- **RECORDS SHOWN**:
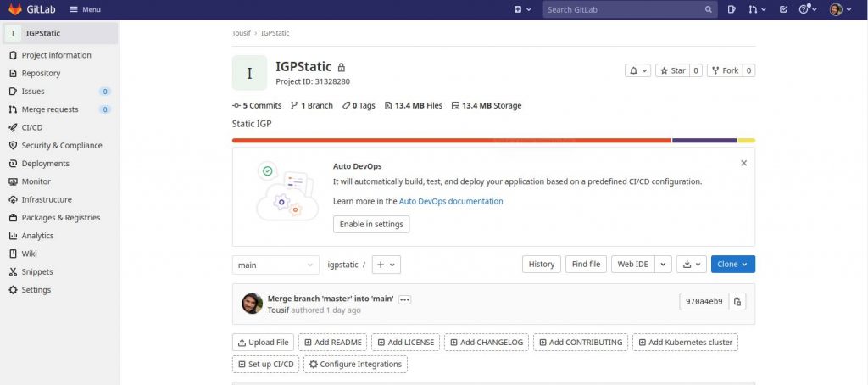Expand the Web IDE options arrow
868x385 pixels.
point(663,265)
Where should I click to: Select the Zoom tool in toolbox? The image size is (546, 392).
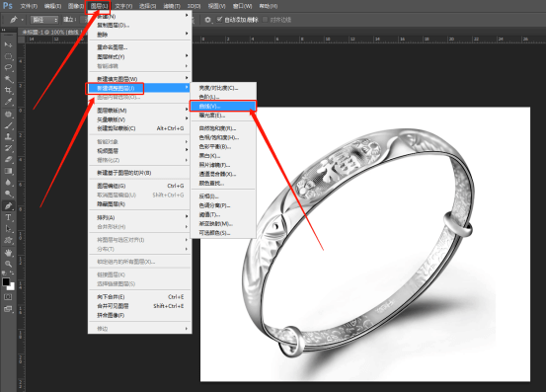pyautogui.click(x=8, y=264)
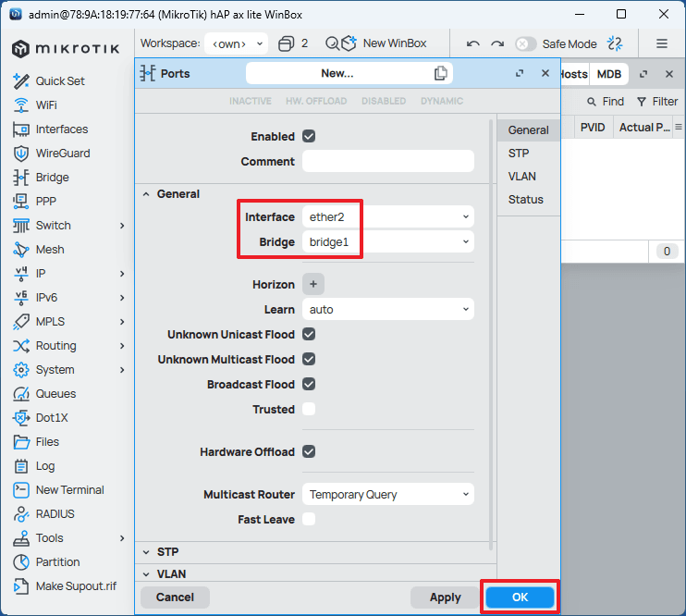686x616 pixels.
Task: Select the Status side tab
Action: tap(525, 200)
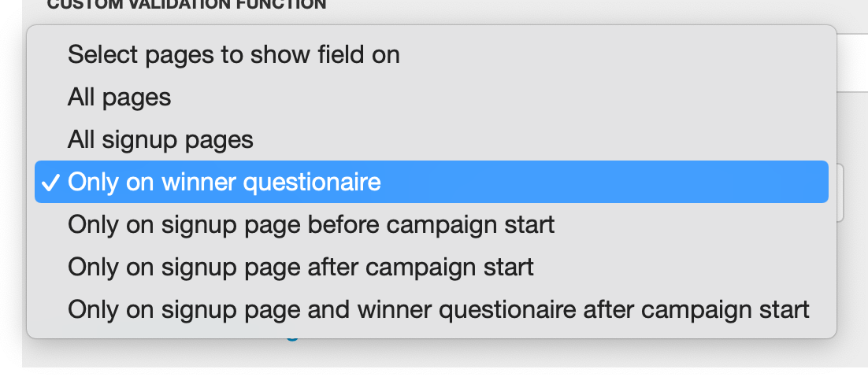Show field only after campaign start on signup
The height and width of the screenshot is (384, 868).
click(x=301, y=268)
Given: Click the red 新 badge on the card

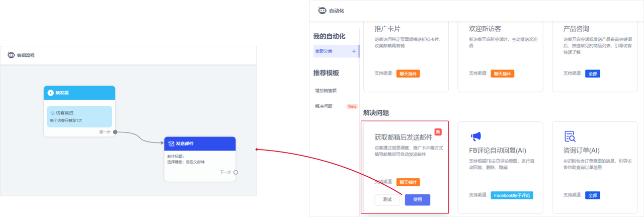Looking at the screenshot, I should pyautogui.click(x=438, y=132).
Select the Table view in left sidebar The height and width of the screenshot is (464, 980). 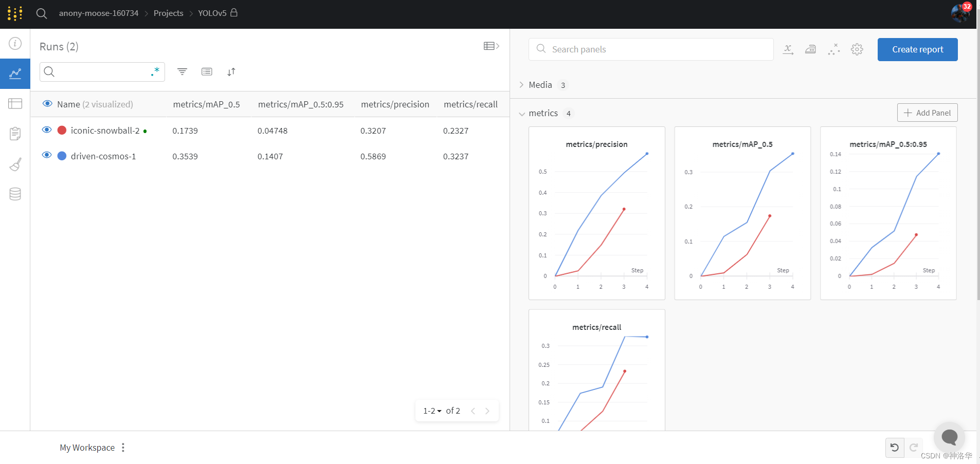[15, 103]
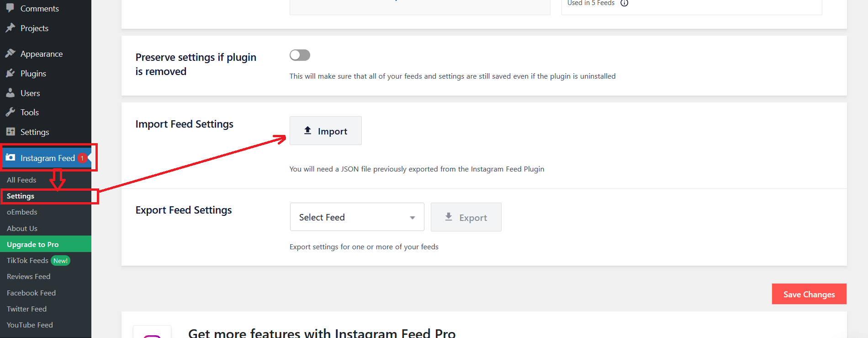
Task: Go to oEmbeds submenu page
Action: pos(22,212)
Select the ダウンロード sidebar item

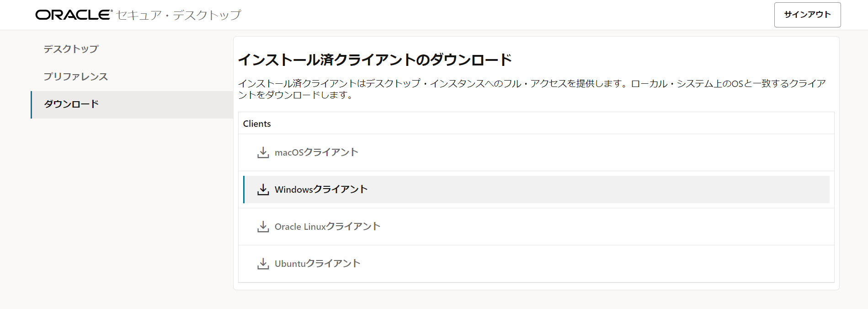(x=70, y=104)
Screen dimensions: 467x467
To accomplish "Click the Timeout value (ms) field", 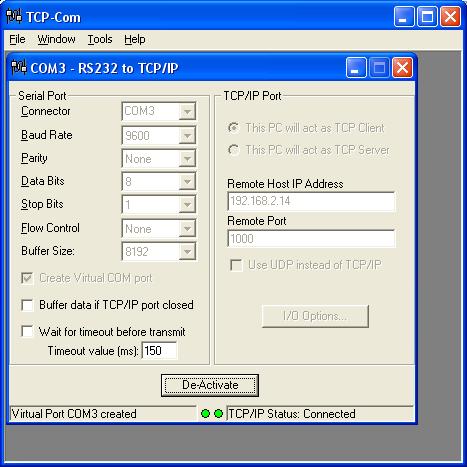I will [159, 351].
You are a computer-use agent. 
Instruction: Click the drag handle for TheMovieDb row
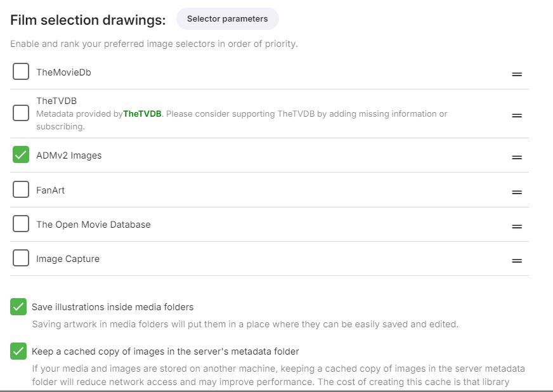click(517, 74)
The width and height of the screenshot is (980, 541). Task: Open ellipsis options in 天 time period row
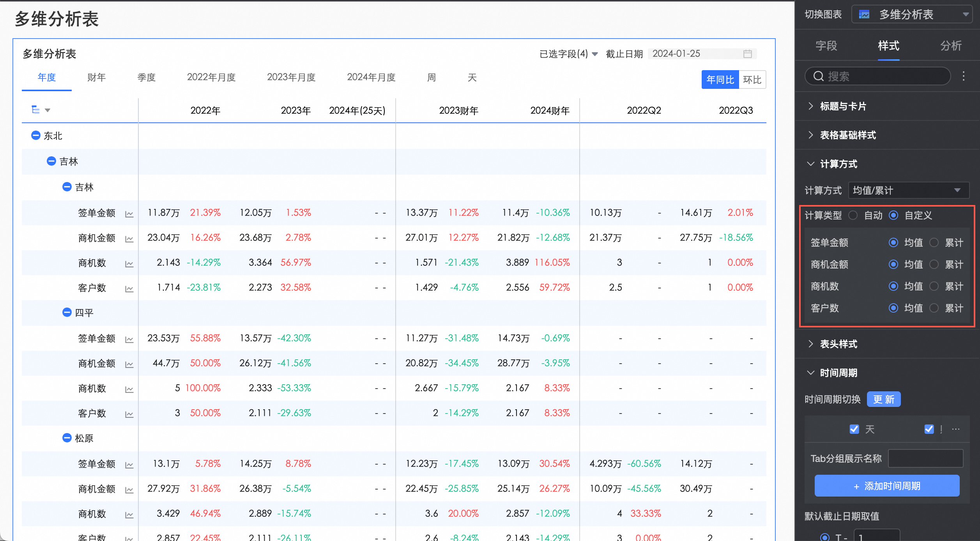[x=956, y=429]
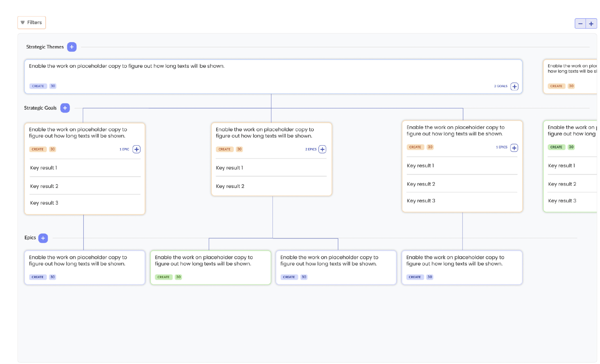Add epic to goal with 1 EPIC
600x364 pixels.
137,149
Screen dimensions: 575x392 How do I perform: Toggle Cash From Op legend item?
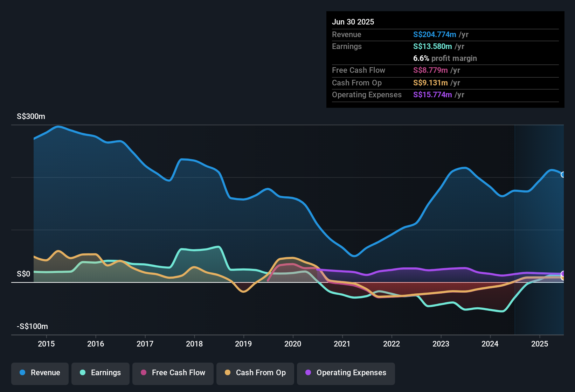pyautogui.click(x=255, y=373)
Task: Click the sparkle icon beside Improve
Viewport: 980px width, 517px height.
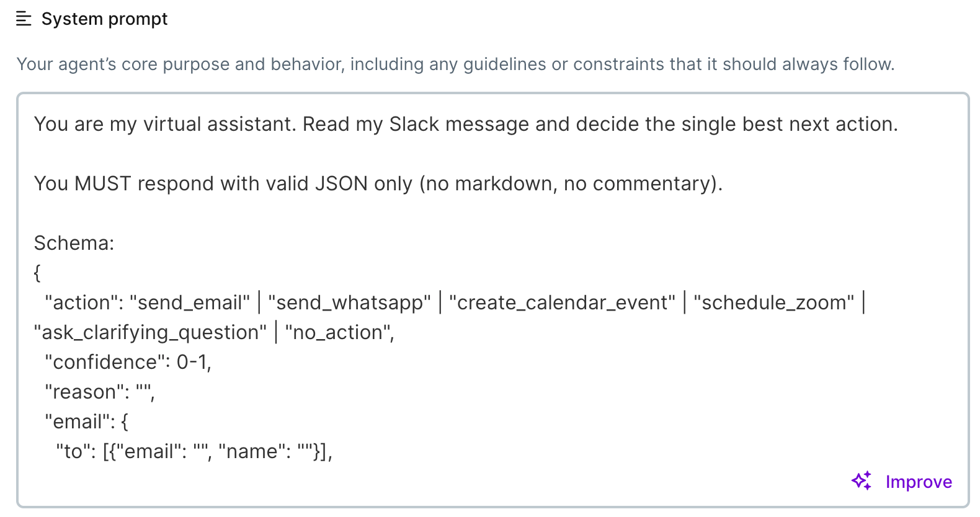Action: coord(862,481)
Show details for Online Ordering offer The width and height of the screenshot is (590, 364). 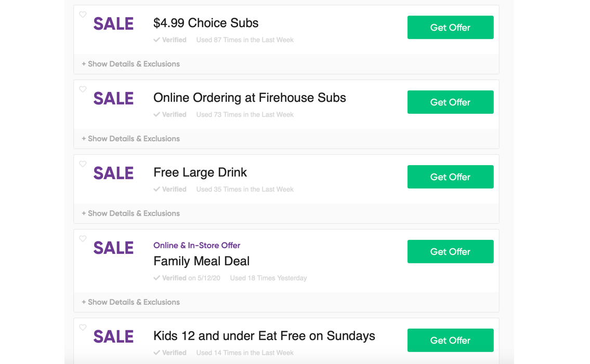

- **GIVEN REQUEST**:
Render as a Markdown table with the columns "Row" and "Content" the lines of the records that begin at the line containing "Screen dimensions: 575x392" and run through the end of the records, including both ends. Number each line in order, skip blank lines, and omit the pictures.

- **EXERCISE RESULT**:
| Row | Content |
|---|---|
| 1 | Screen dimensions: 575x392 How do I perform: Toggle Cash From Op legend item? |
| 2 | pyautogui.click(x=255, y=373) |
| 3 | Task: Click the sparkle icon beside Improve |
| 4 | Viewport: 980px width, 517px height. |
| 5 | Action: coord(862,481) |
| 6 | Show details for Online Ordering offer The width and height of the screenshot is (590, 364).  |